START Data records

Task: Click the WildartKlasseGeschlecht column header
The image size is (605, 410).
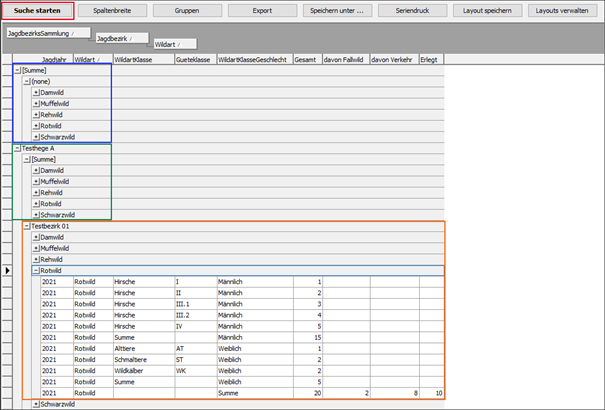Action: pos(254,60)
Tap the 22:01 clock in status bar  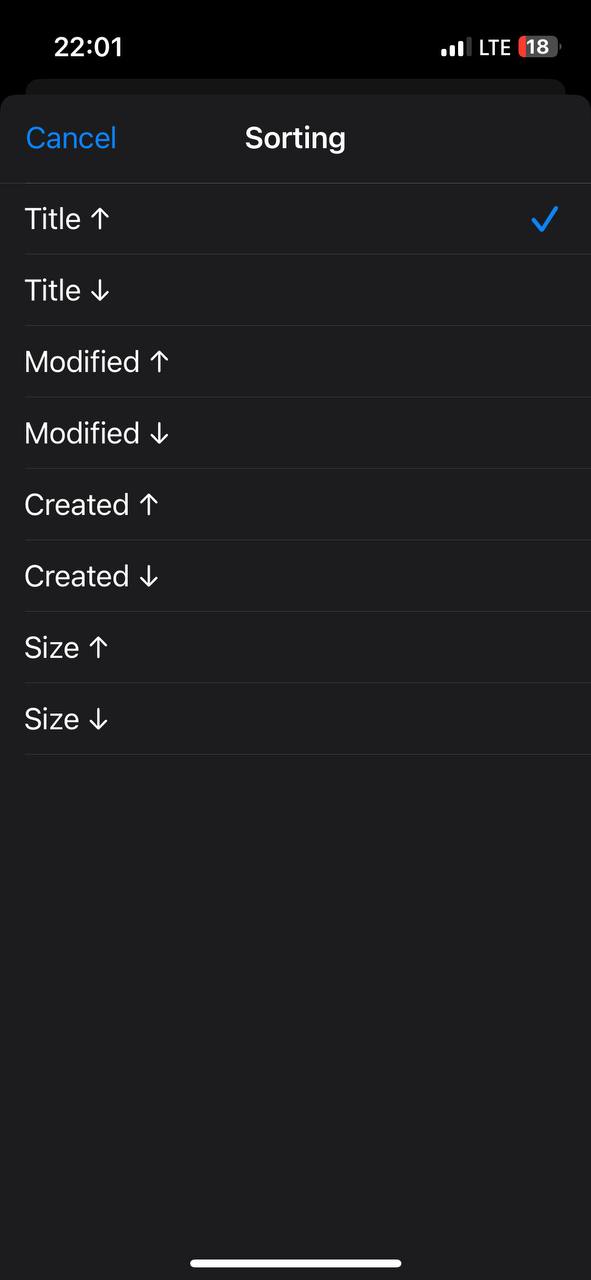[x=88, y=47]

END Data records
START Data records

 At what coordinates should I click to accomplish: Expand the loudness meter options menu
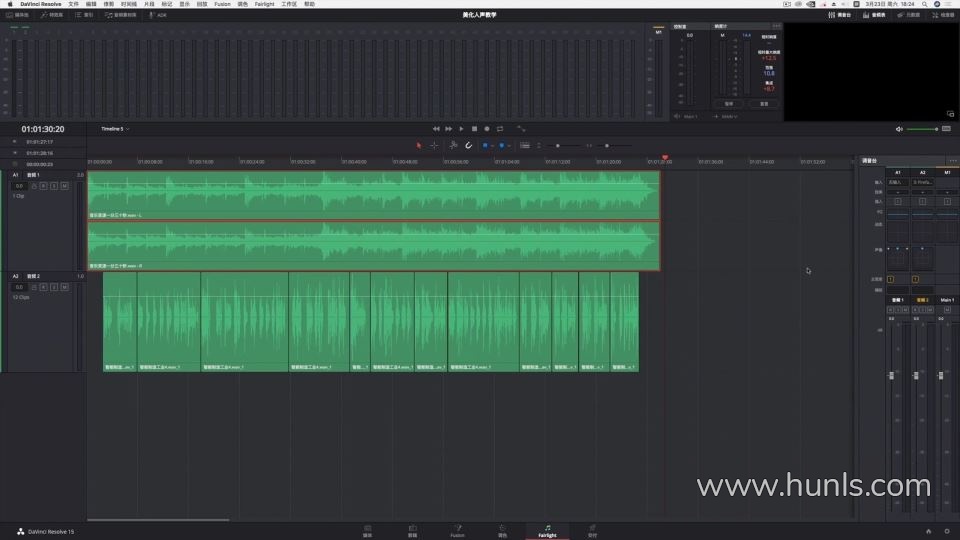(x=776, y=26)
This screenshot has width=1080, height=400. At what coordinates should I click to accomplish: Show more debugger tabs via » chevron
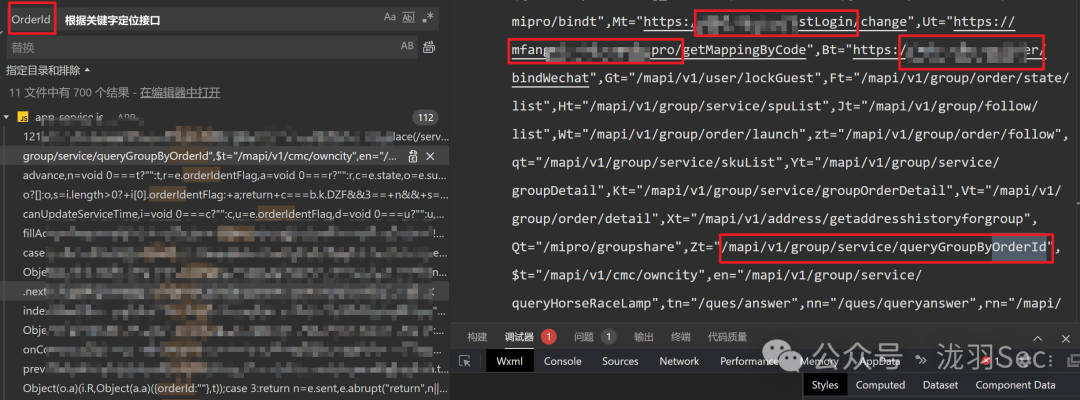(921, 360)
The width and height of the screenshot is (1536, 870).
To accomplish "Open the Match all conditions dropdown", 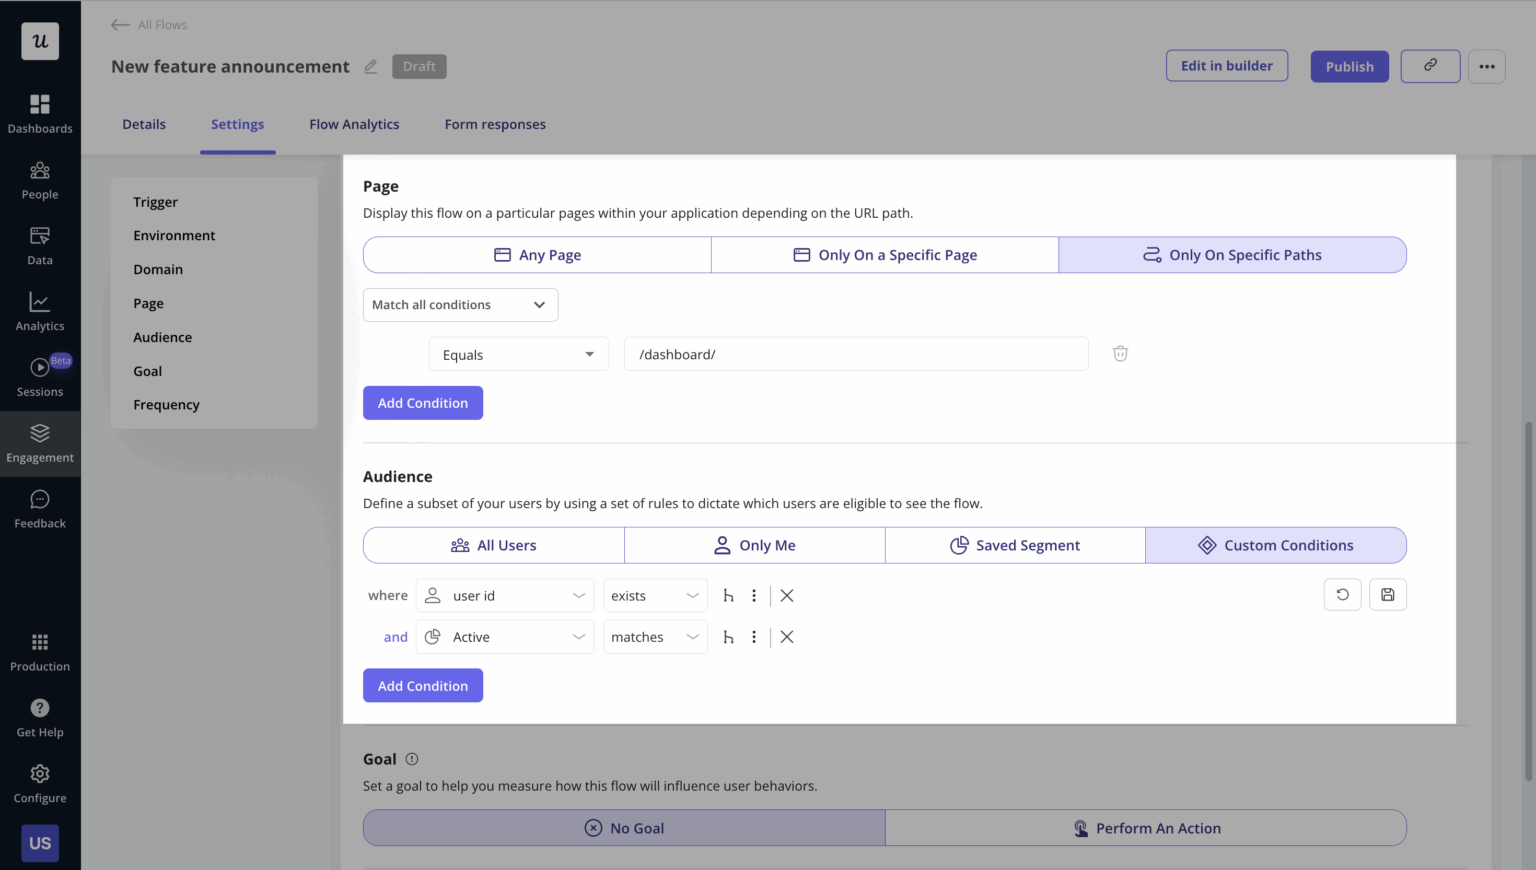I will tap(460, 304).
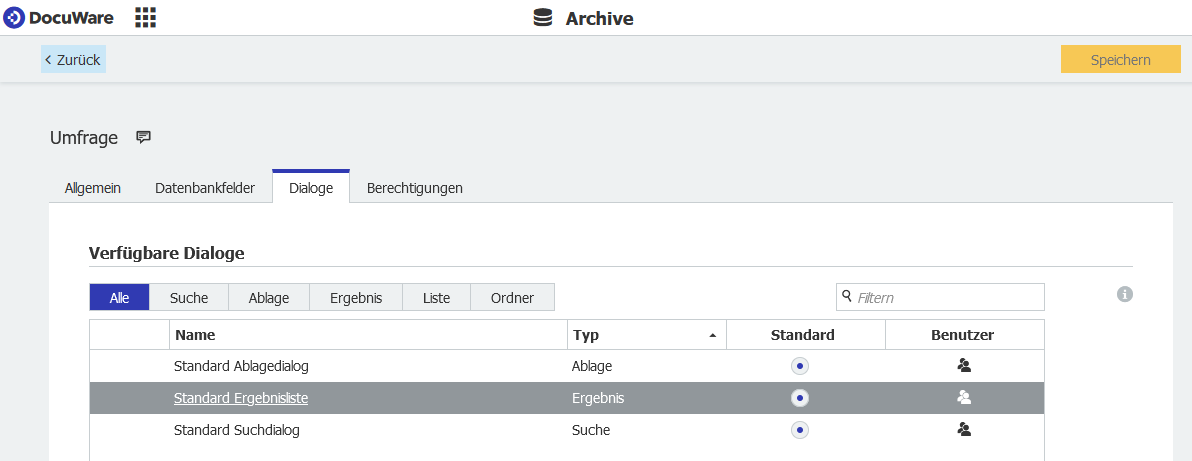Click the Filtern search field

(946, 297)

END Data records

=== Exercise instructions ===
Give the lines above again exactly, from the one containing "At what coordinates should I click to accomplish: Expand" to the one containing "The width and", both included, but leave out the pictures.

=== Solution for this task ===
 At what coordinates should I click to accomplish: Expand the loudness meter options menu
(x=776, y=26)
This screenshot has width=1080, height=400. At what coordinates should I click to accomplish: Show more debugger tabs via » chevron
(921, 360)
The width and height of the screenshot is (1536, 870).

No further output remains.